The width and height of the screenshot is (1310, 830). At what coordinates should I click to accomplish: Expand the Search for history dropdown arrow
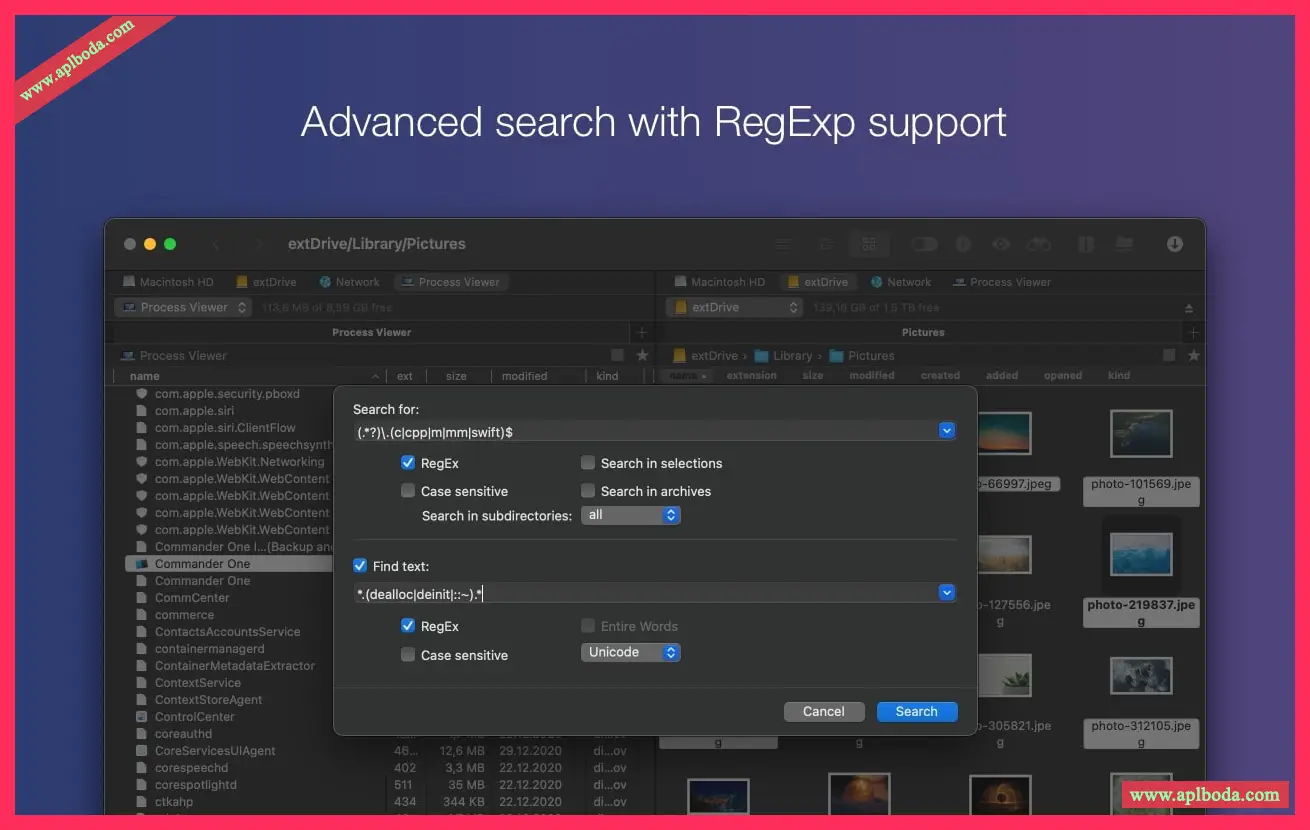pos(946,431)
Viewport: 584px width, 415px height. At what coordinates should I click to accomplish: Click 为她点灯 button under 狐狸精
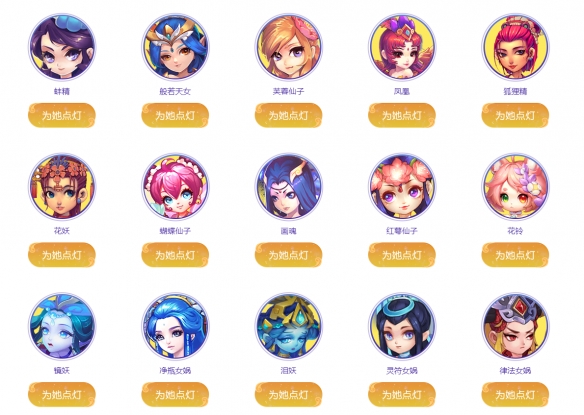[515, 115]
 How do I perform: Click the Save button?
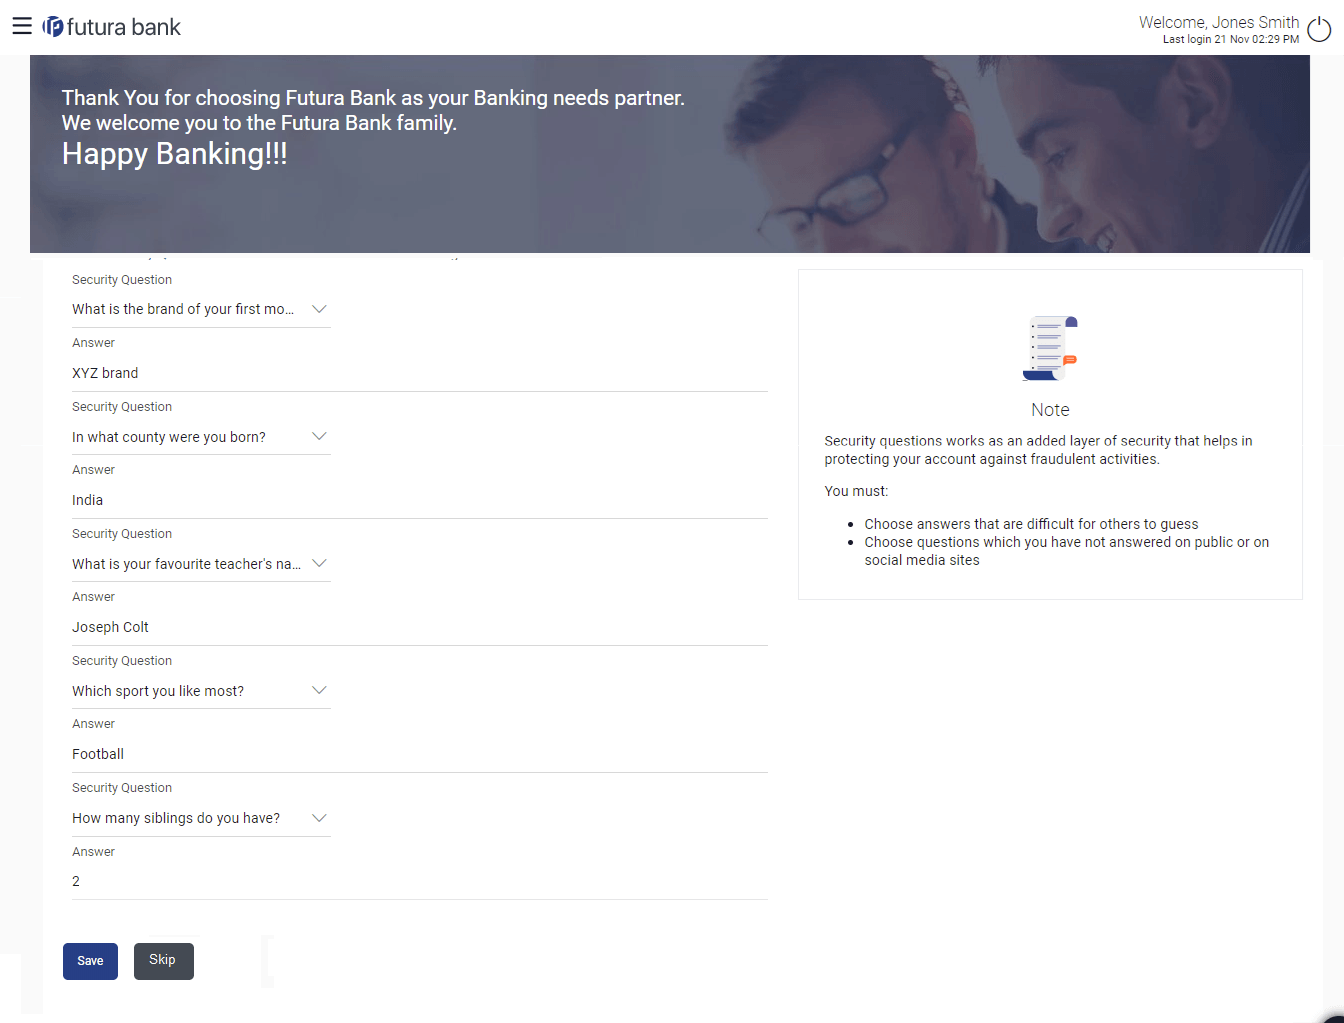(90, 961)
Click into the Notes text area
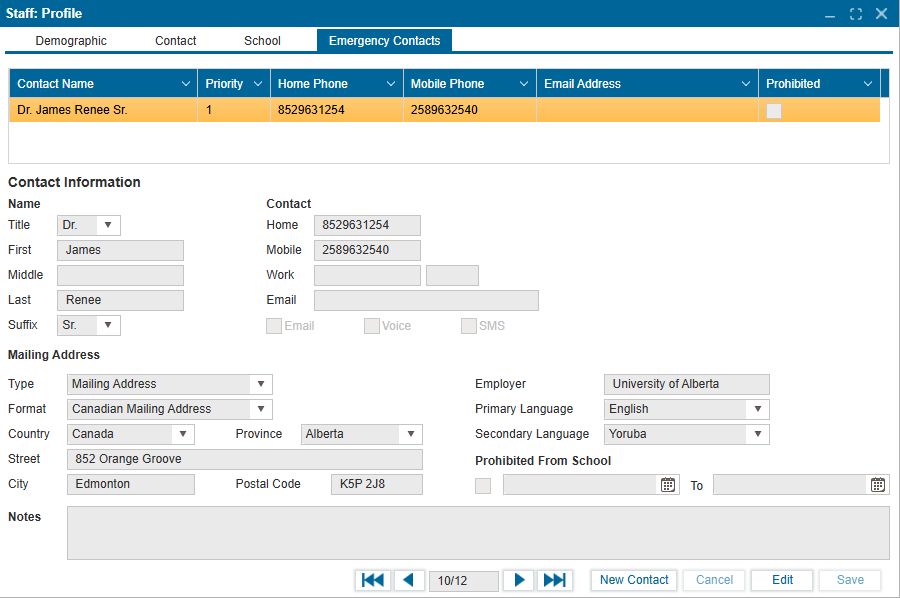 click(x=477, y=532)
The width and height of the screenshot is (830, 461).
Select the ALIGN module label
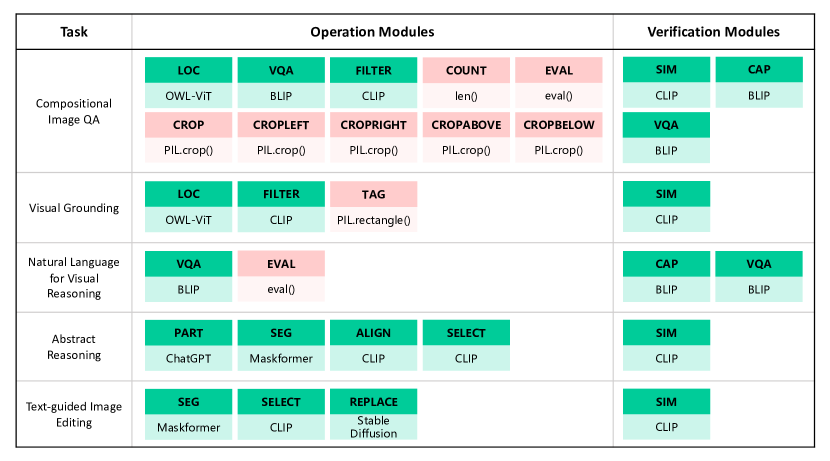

——————

§ **Exercise details**: Repeat the lines of the records verbatim, starting at the line containing "How do I perform: Click the Save button?" and stopping after the final line. Images stay out.

§ **Exercise result**:
 How do I perform: Click the Save button?
(90, 961)
Click into the Notes text area
 click(x=477, y=532)
The width and height of the screenshot is (830, 461).
Select the ALIGN module label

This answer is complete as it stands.